::: AVAILABLE DATA
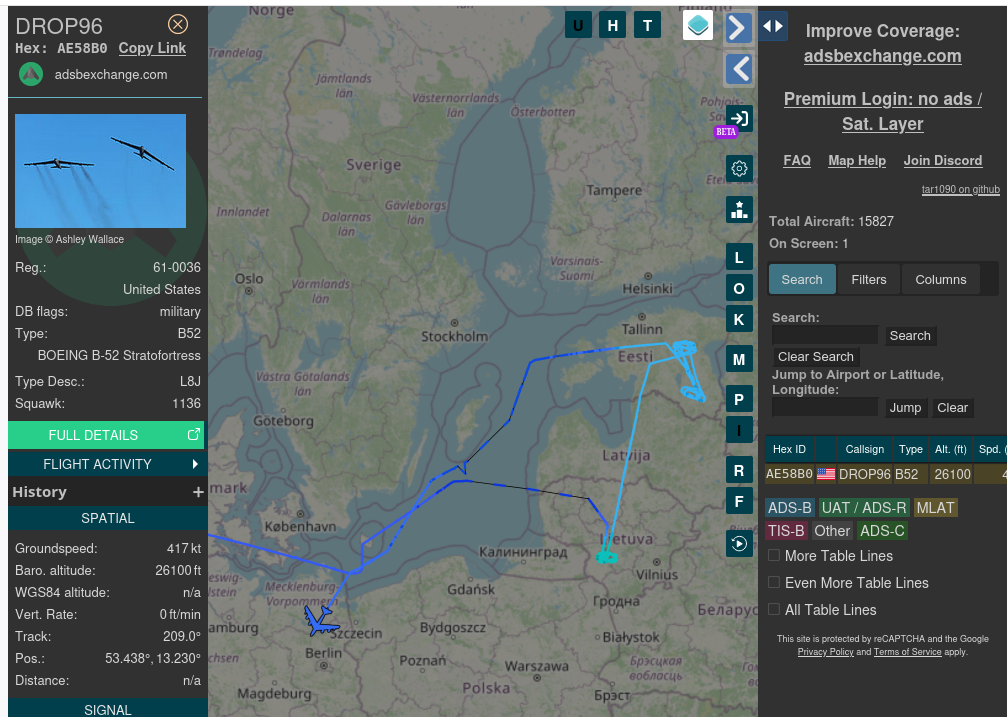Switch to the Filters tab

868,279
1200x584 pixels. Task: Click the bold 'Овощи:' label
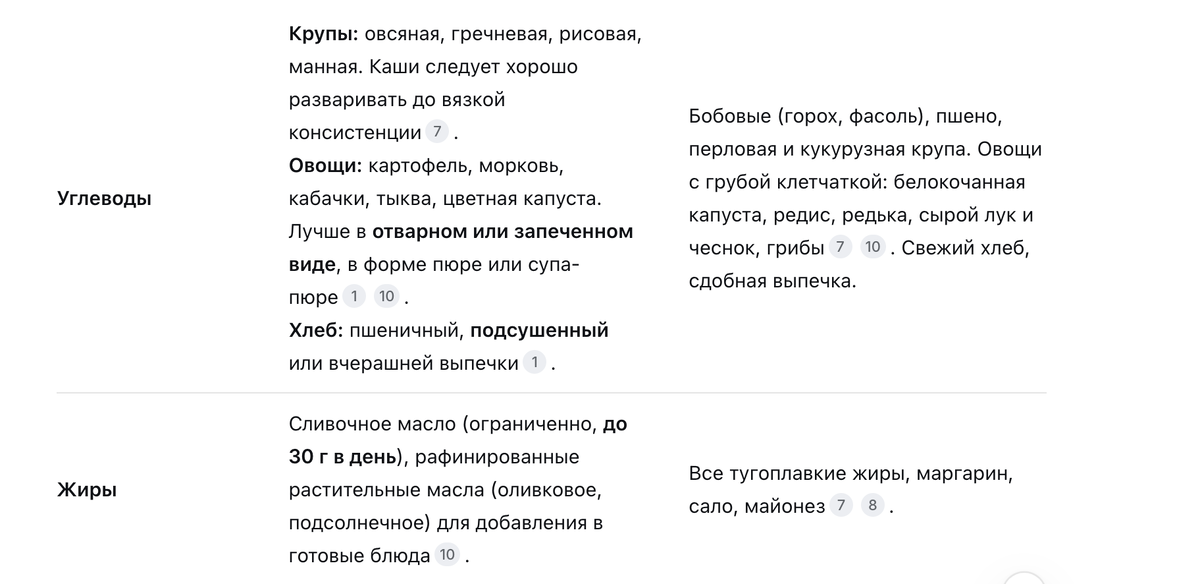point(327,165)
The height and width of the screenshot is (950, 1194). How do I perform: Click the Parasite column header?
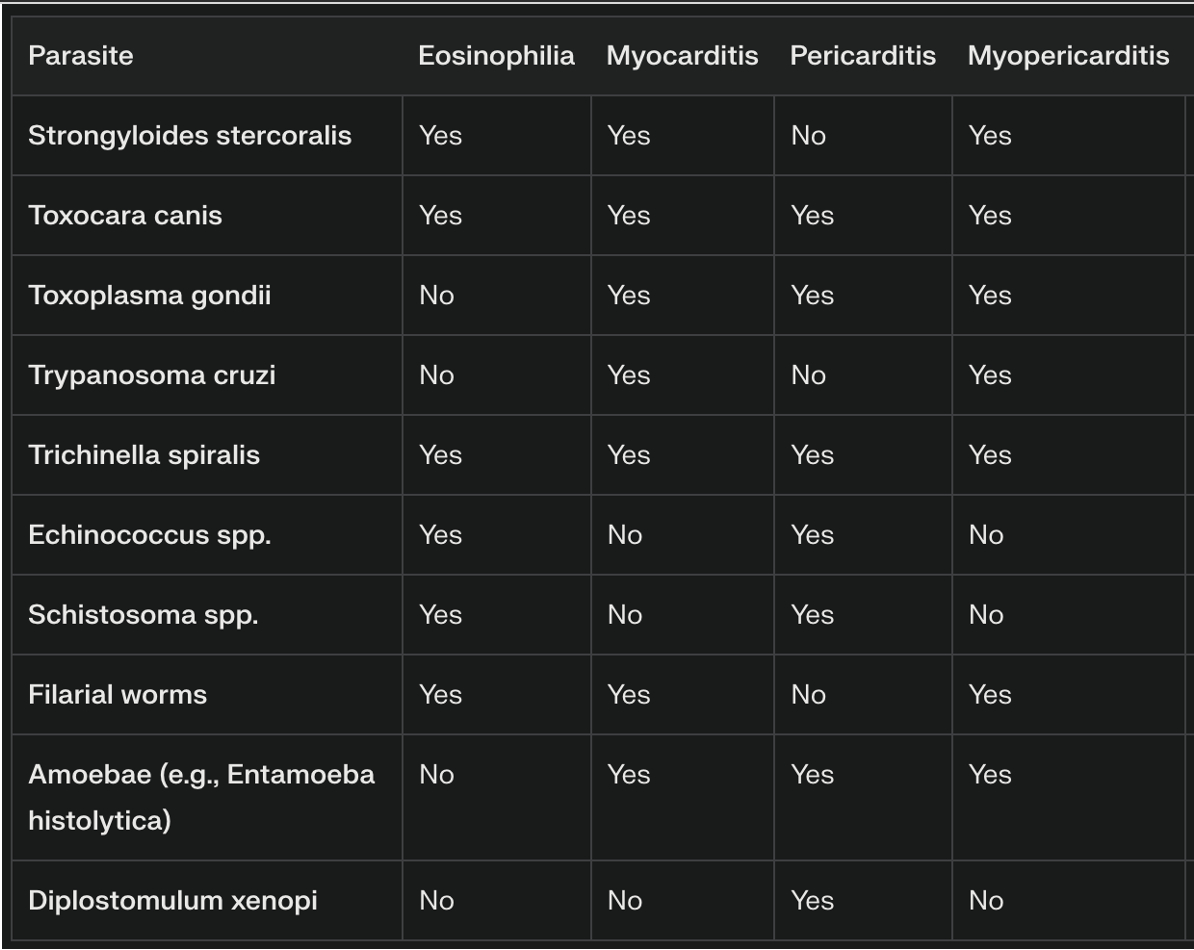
::::::
▶ _PROBLEM TO SOLVE_: Rewrite the entries above as a numbered list, one line per item and with blank lines dropped. Leave the pictures out of your answer.

▶ _COMPLETED EXERCISE_:
1. Switch to the Filters tab
2. 868,279
3. 1200x584 pixels. Task: Click the bold 'Овощи:' label
4. point(327,165)
5. The height and width of the screenshot is (950, 1194). How do I perform: Click the Parasite column header?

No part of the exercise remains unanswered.